Chez la famille de la mariée, on appliquait le henné et les filles du village dansaient leurs plus belles danses. Le futur marié participait également à la cérémonie du henné et en recevait lui aussi.

Le 4ème jour du mariage, le dimanche, les festivités pour aller chercher la mariée étaient organisées. Le drapeau, l'équipe de tambours et de hautbois partaient joyeusement de la maison du marié avec un cheval décoré vers la maison de la mariée. Une fois arrivés, la cérémonie de récupération de la mariée était complétée par quelques jeux. La jeune fille, qui quittait la maison maternelle en pleurant, était montée sur le cheval et le cortège repartait vers la maison du marié, toujours au son des jeux et des tambours. En chemin, le cortège était souvent arrêté par des enfants qui ne les laissaient pas passer sans obtenir un bon pourboire.

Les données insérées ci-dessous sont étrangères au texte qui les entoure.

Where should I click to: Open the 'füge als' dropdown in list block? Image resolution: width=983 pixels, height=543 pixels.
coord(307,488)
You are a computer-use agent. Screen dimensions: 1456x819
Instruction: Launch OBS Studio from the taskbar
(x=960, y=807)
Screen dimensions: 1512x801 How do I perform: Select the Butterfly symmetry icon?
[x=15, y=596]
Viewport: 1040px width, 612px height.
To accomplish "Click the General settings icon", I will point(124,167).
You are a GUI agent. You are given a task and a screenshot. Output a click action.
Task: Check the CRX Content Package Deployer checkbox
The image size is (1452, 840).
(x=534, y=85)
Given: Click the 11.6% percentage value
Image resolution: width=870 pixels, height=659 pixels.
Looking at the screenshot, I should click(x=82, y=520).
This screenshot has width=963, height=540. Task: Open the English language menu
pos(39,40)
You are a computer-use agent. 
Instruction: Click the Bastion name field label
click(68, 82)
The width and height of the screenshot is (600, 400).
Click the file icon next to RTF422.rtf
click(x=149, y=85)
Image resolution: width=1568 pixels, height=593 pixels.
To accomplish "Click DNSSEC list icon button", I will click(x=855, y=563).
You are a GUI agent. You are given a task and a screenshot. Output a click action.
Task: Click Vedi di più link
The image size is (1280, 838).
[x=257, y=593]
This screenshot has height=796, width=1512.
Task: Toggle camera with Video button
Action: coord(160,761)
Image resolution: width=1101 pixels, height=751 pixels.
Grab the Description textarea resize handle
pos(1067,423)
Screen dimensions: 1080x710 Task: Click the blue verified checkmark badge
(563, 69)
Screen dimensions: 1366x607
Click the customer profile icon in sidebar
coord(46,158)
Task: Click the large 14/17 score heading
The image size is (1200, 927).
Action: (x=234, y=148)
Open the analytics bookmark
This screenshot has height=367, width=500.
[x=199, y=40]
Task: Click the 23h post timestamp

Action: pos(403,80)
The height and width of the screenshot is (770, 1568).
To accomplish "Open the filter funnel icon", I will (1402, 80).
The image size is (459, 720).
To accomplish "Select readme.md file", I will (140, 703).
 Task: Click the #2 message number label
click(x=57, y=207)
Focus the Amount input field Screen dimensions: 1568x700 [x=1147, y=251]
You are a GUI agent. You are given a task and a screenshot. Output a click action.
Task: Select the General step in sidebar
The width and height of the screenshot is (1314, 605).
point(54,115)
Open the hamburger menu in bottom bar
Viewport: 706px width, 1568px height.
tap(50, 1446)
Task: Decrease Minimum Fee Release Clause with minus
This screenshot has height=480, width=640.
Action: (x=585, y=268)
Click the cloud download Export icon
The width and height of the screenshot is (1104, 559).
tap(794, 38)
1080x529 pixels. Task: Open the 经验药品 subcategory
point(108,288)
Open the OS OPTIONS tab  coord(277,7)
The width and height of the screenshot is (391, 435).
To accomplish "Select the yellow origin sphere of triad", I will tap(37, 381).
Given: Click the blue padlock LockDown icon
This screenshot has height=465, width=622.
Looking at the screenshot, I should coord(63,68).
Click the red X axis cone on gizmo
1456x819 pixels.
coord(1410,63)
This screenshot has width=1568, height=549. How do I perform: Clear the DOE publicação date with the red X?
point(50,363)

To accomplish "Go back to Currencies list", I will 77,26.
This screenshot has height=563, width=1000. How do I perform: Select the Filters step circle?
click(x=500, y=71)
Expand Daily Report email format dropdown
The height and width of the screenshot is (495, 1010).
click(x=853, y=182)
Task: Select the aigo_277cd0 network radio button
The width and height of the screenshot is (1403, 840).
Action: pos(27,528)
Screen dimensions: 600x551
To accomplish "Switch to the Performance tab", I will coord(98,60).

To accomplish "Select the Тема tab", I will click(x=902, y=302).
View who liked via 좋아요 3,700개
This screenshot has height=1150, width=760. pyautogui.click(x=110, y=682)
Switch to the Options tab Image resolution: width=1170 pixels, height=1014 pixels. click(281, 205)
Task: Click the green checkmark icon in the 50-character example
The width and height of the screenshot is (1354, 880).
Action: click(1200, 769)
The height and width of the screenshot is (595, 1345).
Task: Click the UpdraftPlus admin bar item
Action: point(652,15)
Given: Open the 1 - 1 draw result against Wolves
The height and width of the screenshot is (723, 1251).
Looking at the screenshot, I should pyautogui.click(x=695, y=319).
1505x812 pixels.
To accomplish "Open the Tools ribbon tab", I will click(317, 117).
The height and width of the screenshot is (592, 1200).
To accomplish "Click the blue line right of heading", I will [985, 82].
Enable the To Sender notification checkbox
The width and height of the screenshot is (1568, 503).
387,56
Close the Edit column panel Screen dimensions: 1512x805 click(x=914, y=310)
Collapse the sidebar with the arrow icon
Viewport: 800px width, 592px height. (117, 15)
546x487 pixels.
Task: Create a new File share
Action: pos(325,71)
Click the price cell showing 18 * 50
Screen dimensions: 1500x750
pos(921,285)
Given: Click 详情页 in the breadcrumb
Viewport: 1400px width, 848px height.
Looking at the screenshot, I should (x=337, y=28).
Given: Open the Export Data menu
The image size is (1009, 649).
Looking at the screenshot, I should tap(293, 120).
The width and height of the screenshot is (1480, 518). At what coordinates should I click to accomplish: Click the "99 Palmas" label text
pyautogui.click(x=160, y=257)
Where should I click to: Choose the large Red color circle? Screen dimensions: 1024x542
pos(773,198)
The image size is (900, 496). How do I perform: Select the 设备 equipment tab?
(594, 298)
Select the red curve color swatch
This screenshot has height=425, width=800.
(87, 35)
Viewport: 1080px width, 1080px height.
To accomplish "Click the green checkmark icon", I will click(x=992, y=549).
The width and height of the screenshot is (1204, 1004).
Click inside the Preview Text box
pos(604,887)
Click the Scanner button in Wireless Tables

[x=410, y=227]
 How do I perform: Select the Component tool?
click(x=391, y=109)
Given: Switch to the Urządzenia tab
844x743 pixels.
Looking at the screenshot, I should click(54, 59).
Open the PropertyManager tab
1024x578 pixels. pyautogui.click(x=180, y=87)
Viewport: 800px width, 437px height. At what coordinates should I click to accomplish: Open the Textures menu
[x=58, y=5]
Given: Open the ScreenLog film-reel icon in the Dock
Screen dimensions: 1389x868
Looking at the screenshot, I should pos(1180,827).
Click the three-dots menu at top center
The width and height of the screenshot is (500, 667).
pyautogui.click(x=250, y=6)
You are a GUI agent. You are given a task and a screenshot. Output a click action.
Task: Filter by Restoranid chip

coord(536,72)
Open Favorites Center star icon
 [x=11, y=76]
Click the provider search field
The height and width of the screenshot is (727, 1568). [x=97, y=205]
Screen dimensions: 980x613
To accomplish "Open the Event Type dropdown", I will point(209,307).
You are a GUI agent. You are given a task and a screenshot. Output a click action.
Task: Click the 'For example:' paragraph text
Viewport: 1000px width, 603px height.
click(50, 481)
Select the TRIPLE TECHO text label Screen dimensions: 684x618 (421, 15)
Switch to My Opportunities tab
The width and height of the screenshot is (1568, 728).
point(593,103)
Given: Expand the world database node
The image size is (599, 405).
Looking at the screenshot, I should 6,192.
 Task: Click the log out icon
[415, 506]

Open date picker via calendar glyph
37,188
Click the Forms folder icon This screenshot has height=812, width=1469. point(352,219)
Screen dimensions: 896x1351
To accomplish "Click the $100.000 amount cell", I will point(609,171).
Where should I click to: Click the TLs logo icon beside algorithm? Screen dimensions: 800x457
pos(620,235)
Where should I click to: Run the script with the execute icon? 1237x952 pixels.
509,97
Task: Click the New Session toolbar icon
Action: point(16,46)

Lorsque la mariée arrivait à la maison du marié, de petits cadeaux comme des bonbons ou des pièces de monnaie étaient jetés sur sa tête avant qu'elle ne descende de cheval. La famille du marié lui passait des bijoux autour du cou. Les dernières danses étaient effectuées devant la maison, puis les mariés franchissaient le seuil. La famille était laissée en privé et les invités quittaient les lieux.

Le mariage durait cinq jours. Le lundi, le jour du voile était célébré dans le jardin de la maison du mariage. Les femmes du village et de la famille s'amusaient avec les tambourins jusqu'au soir, et le mariage se terminait par des vœux pour que les nouveaux mariés passent une vie entière sur le même oreiller.

La vie des Yörüks a-t-elle été suffisamment étudiée par les anthropologues ? Je me pose la question. Mais aujourd'hui, en raison de l'aggravation des conditions économiques et de l'intensité de la vie professionnelle, les mariages se terminent soit à la mairie, soit par une simple cérémonie d'une journée.

Les beautés et les valeurs du passé doivent être transmises à l'avenir. Les traditions, les coutumes et la vie des Yörüks et des Turkmènes d'Anatolie sont les garanties les plus fondamentales de la Turquie contemporaine. Elles doivent être préservées et transmises aux générations futures.